» **WHAT TO PRODUCE**: In the records below, the line with "Viewport: 323px width, 171px height." and every line after it must be written out exactly; no pictures belong in the result.

» **INFORMATION SUPPLIED**:
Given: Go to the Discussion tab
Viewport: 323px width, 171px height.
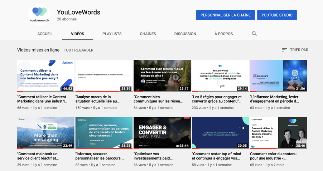Looking at the screenshot, I should 185,34.
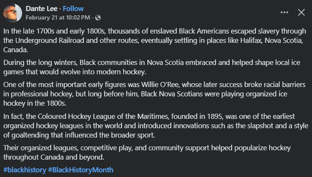Close the post with the X icon
This screenshot has width=312, height=177.
pos(301,12)
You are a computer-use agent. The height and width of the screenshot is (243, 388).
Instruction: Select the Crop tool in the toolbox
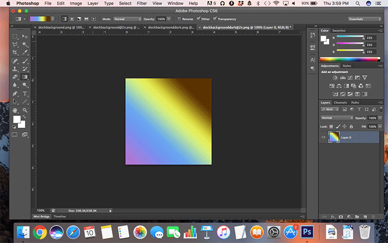[x=16, y=52]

» **WRITTEN RESPONSE**:
Viewport: 323px width, 171px height.
Looking at the screenshot, I should 185,34.
Close the post with the X icon
This screenshot has width=312, height=177.
pos(301,12)
You are a computer-use agent. The height and width of the screenshot is (243, 388).
Instruction: Select the Crop tool in the toolbox
[x=16, y=52]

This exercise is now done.